Kissel — The juice that pretends to be a meal

Kissel, a berry juice. Source: Anna Kharzeeva

Kissel, a berry juice. Source: Anna Kharzeeva

Why would anyone ruin perfectly good juice by adding starch to it? And why was it everywhere in the Soviet era?

This piece is part of the Soviet Diet Cookbook, a blog about a modern Russian girl cooking Soviet food. To read more of the series, click here.

 

Every Russian child has a few strong dislikes — for some, it's the Russian language school teacher; for others, it's having to wear tights under pants in the winter. For me, it is kissel.

Kissel is like berry juice with starch in it. It was the gooey, disgusting, omnipresent nightmare of my childhood. It was impossible to avoid kissel. It was always served in the cafeteria in my kindergarten. I remember having lunch at my best friend's house and her mom putting a glass of kissel in front of me at the beginning of the meal. It would stare at me the entire time I was eating my soup and bread, trying to figure out how to disappear from their apartment on the 15th floor before it was time to have “dessert.” Finally an hour or so after lunch was over, my friend’s mom would realize I wasn’t going to even touch it and would kindly put it away.

One of the major perks of growing up was that kissel was officially out of my life. No more kindergarten cafeterias, no more awkward meals at a friend’s place. I was living the dream – until I realized that I couldn’t cook my way through the Soviet cook book without making it. Kissel was a crucial part of the Soviet diet.

Granny agreed: “Kissel was everywhere – in every cafeteria,  and in the shops you could buy all sorts of varieties. They were ready made, too, sold in solid bricks – you just had to add water.”

My brother shares my hatred of kissel, unlike our mother and grandmother, who love it. My mom would apparently finish all the other kids’ kissel when she was in kindergarten – no one else liked it as much as she did. Why, why wasn't there someone like my mom in my kindergarten?

Approaching the recipe for kissel, I tried to be open minded. Maybe approaching it again as an adult, I wouldn't find it offensive at all. Maybe I could even tolerate it. 

But, as it turns out, when it comes to disgusting things to eat, there is no room for open-mindness. Granny was sweet and ate all the kissel we made together.

I told her that I couldn't understand why anyone would spoil perfectly good juice by putting starch into it and turning it into an inconsumable nightmare.

Granny suggested this may have been a way to make it more filling – apparently if you have a glass of kissel, which of course I’ve never done, you’ll be quite full. She says it was the tea or coffee of the Soviet times – often served as “tretye,” or the third course.

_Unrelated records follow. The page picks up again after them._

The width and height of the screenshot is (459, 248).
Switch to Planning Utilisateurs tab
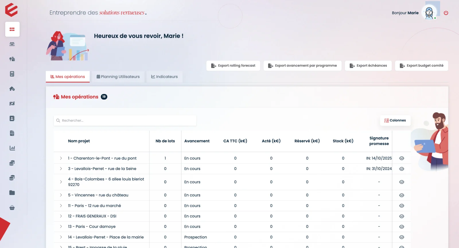[118, 77]
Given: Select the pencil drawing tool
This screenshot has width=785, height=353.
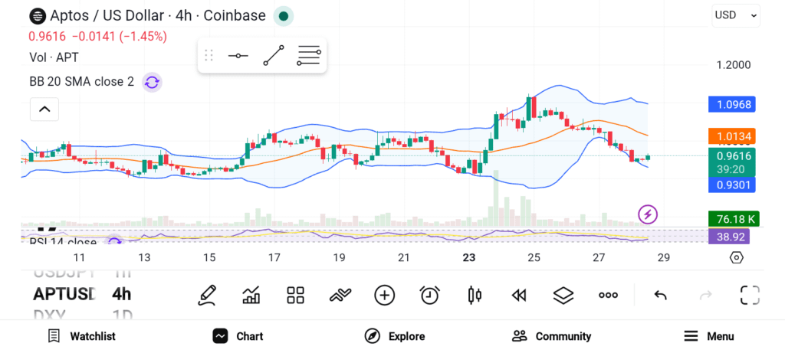Looking at the screenshot, I should click(x=207, y=295).
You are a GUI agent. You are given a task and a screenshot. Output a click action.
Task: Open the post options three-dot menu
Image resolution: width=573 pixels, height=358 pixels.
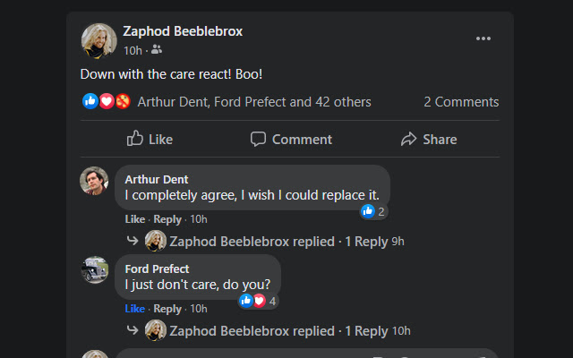[x=483, y=38]
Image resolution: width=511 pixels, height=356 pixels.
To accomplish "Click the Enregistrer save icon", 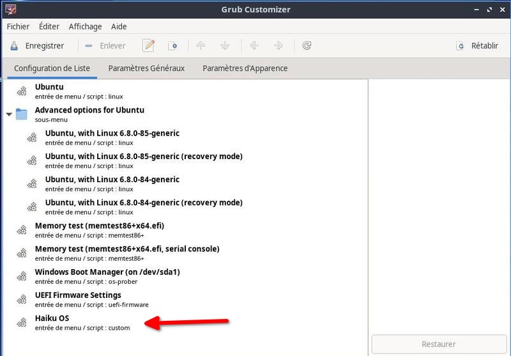I will click(x=15, y=46).
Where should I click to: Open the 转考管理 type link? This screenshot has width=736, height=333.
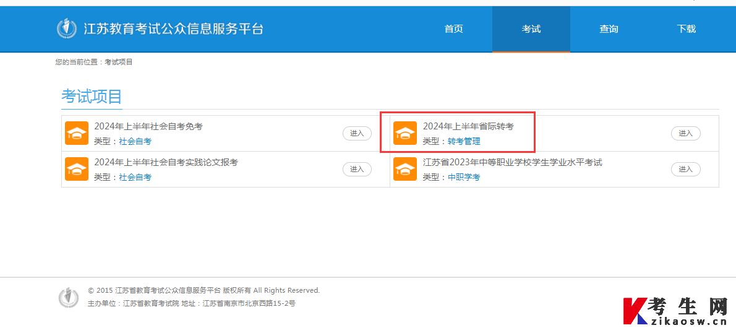[x=464, y=141]
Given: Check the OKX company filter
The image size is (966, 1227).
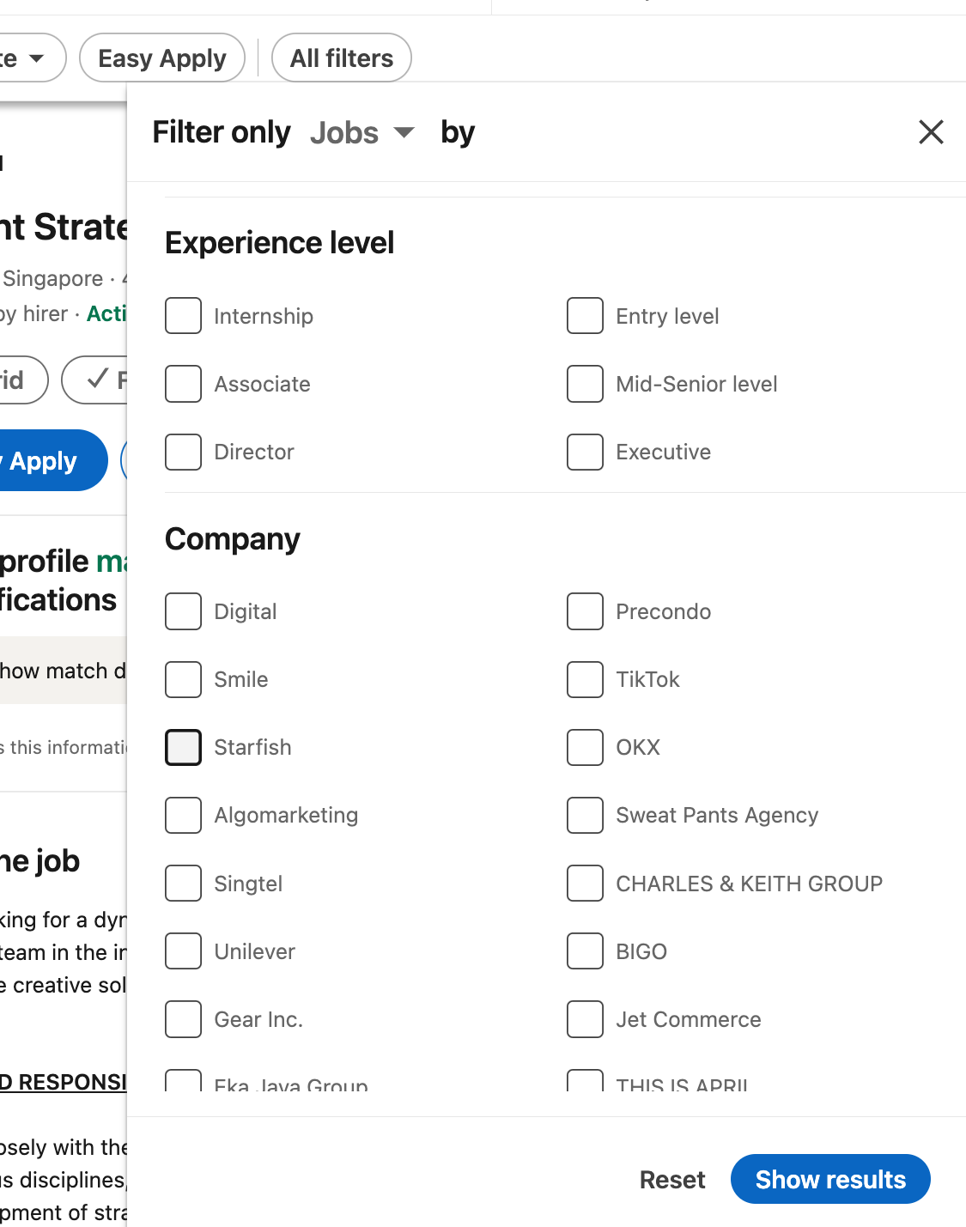Looking at the screenshot, I should tap(585, 747).
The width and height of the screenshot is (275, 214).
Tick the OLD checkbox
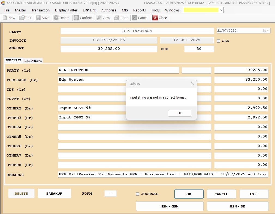[218, 41]
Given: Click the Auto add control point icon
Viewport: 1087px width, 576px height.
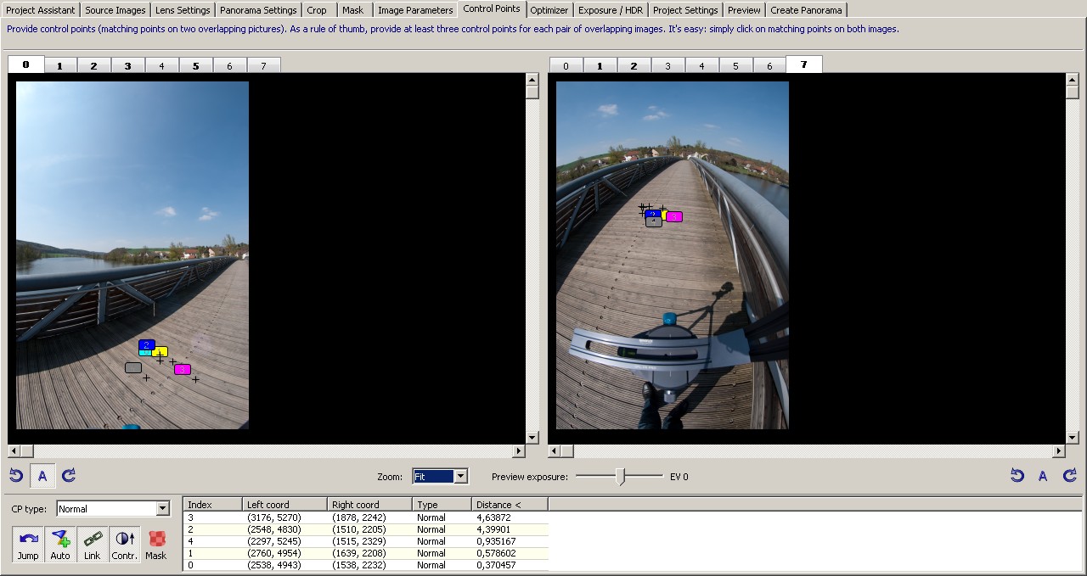Looking at the screenshot, I should [60, 544].
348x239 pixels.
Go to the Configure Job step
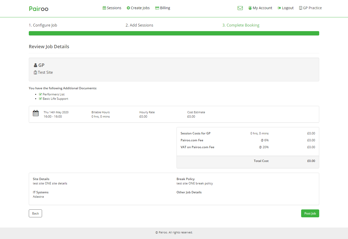[43, 25]
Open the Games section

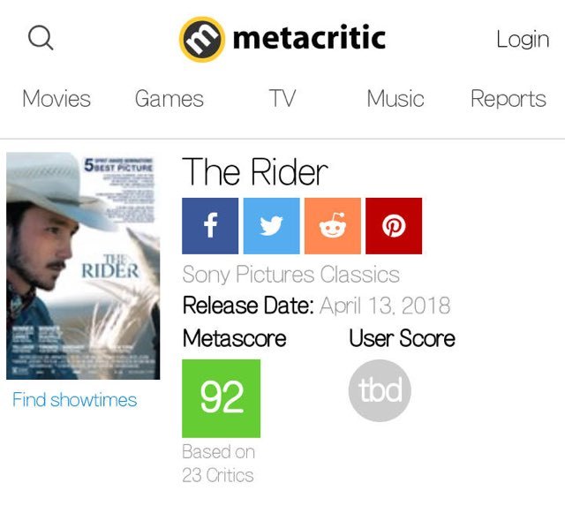(170, 99)

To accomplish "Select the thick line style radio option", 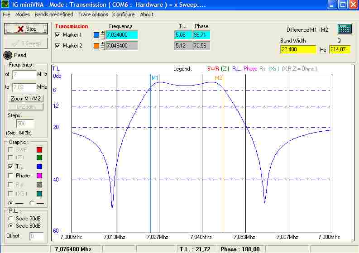I will tap(32, 203).
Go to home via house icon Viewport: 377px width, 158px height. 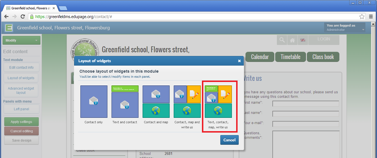point(292,40)
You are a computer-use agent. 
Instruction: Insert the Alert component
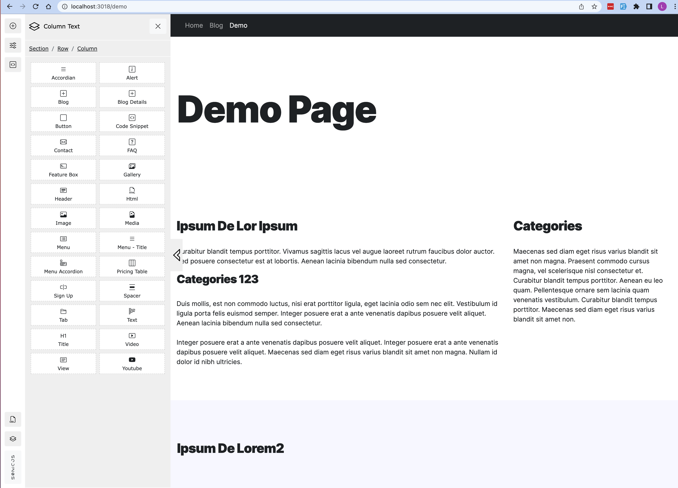[132, 73]
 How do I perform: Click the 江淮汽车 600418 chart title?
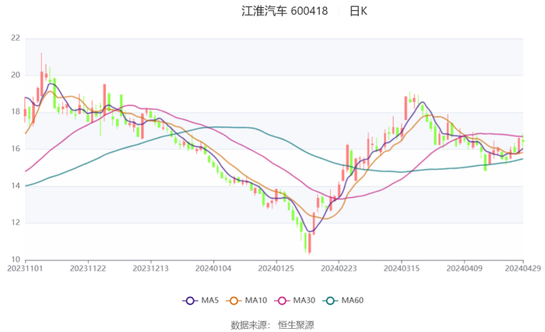tap(285, 11)
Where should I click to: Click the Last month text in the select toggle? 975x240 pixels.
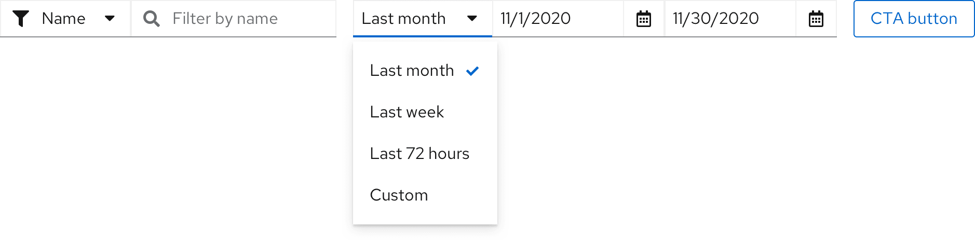[x=403, y=19]
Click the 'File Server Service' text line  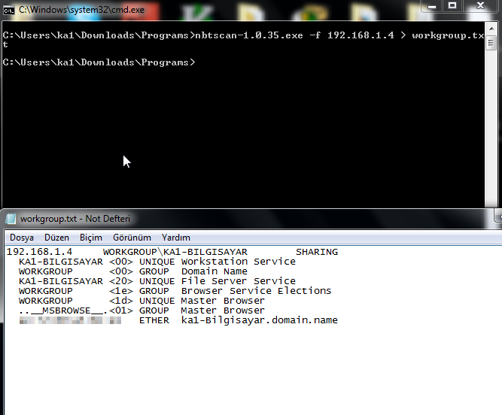[237, 281]
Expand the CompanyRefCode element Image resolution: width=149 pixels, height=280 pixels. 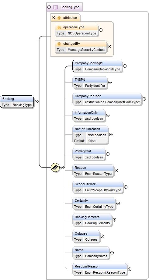coord(144,99)
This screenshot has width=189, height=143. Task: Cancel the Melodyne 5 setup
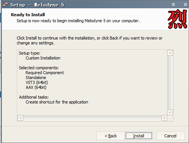(x=171, y=136)
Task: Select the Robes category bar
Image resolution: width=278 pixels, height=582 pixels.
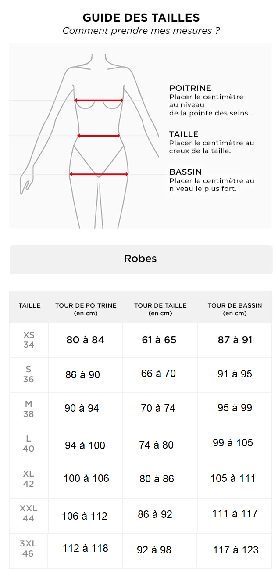Action: (141, 259)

It was either that or a kind of juice made from stewed fruit called kompot.

A friend of Granny’s, who spent part of her childhood in an orphanage because her father was killed when she was 6 and her mother was arrested, says kissel was very beloved by all the kids, and indeed if any of the orphans did anything wrong, they wouldn't get a glass at lunchtime.

Granny says she doesn’t know anyone else who hates kissel as much as my brother and I do. I wonder if it's because we grew up with too much choice, or a genuine dislike we would have had even if we had grown up in an orphanage?

In any case, I am happy to go back to my kissel- free life!

Kissel

The recipe from the Soviet Cook Book, page 306

Ingredients:

1 cup cranberries
¾ cup sugar
2 Tbsp. starch

Wash the berries with hot water then crush with a pestle or a spoon. Add ½ cup boiling water, rub through a sieve and squeeze through a cheesecloth. Set the juice aside.

Put the berry remnants in a pan and add 2 cups of water. Put on the stove and boil for 5 minutes. Then strain and keep the juice. Add sugar to the juice and boil again on the stove until the sugar dissolves.

Add starch and boil, stirring, until starch dissolves and mass has thickened. Add the reserved juice to the thickened mixture and stir well.